Entries shown

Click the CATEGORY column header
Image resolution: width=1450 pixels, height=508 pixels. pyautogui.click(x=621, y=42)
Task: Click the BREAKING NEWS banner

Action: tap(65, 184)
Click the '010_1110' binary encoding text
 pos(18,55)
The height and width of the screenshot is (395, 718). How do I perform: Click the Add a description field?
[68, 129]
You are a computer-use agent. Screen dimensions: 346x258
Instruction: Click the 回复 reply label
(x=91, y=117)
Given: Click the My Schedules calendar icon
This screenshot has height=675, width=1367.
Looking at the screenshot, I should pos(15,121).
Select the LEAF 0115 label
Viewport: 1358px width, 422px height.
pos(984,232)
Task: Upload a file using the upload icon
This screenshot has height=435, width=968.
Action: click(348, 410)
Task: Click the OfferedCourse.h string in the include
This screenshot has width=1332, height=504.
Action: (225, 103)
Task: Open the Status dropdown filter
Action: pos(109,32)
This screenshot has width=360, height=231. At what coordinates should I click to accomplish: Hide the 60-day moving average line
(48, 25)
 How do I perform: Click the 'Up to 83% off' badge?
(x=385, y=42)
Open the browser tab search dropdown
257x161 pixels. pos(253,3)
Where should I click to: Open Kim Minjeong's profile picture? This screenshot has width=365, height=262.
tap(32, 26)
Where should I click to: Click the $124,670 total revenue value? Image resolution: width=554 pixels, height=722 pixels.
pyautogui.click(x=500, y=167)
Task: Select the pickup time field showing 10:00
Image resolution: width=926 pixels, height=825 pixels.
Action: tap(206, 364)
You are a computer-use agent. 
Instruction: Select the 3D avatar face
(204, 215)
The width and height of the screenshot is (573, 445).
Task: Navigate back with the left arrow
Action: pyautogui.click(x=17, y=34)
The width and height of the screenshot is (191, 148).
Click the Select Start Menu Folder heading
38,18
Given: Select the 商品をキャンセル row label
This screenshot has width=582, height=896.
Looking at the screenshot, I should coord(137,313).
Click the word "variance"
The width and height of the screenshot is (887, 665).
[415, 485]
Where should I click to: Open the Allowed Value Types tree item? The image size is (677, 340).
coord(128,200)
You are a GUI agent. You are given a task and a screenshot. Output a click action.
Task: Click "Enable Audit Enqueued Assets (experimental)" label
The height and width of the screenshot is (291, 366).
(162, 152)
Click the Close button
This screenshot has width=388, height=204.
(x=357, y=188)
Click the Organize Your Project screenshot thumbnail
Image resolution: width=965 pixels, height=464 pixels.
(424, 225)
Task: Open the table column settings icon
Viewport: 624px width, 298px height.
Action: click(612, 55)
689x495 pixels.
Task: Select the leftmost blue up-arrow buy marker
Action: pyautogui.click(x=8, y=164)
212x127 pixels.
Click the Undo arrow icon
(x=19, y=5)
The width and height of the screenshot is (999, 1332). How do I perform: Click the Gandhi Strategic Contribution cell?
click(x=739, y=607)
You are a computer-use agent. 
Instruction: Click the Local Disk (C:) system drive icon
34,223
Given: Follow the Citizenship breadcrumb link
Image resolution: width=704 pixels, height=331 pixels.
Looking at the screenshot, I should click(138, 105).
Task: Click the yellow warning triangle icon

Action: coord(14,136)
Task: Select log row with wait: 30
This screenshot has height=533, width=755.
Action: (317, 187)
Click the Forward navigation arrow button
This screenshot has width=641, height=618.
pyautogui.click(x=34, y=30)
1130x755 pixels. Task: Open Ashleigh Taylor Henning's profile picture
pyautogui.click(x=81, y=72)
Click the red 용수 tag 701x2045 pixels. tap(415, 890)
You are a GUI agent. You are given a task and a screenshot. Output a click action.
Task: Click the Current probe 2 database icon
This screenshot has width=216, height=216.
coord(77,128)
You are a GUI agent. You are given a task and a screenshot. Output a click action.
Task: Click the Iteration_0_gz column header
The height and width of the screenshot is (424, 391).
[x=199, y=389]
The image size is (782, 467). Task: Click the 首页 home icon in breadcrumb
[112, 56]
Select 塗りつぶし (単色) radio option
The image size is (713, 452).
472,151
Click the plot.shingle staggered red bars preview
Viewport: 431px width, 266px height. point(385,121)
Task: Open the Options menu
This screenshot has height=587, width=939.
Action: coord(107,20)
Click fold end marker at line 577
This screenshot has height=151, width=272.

Exercise
Within the material above, extract exactly the lines that start at the line containing "Viewport: 624px width, 298px height." and stop after the line containing "Given: Follow the Citizenship breadcrumb link", and only those.

Exercise answer
Viewport: 624px width, 298px height.
Action: click(612, 55)
689x495 pixels.
Task: Select the leftmost blue up-arrow buy marker
Action: pyautogui.click(x=8, y=164)
212x127 pixels.
Click the Undo arrow icon
(x=19, y=5)
The width and height of the screenshot is (999, 1332). How do I perform: Click the Gandhi Strategic Contribution cell?
click(x=739, y=607)
You are a computer-use agent. 
Instruction: Click the Local Disk (C:) system drive icon
34,223
Given: Follow the Citizenship breadcrumb link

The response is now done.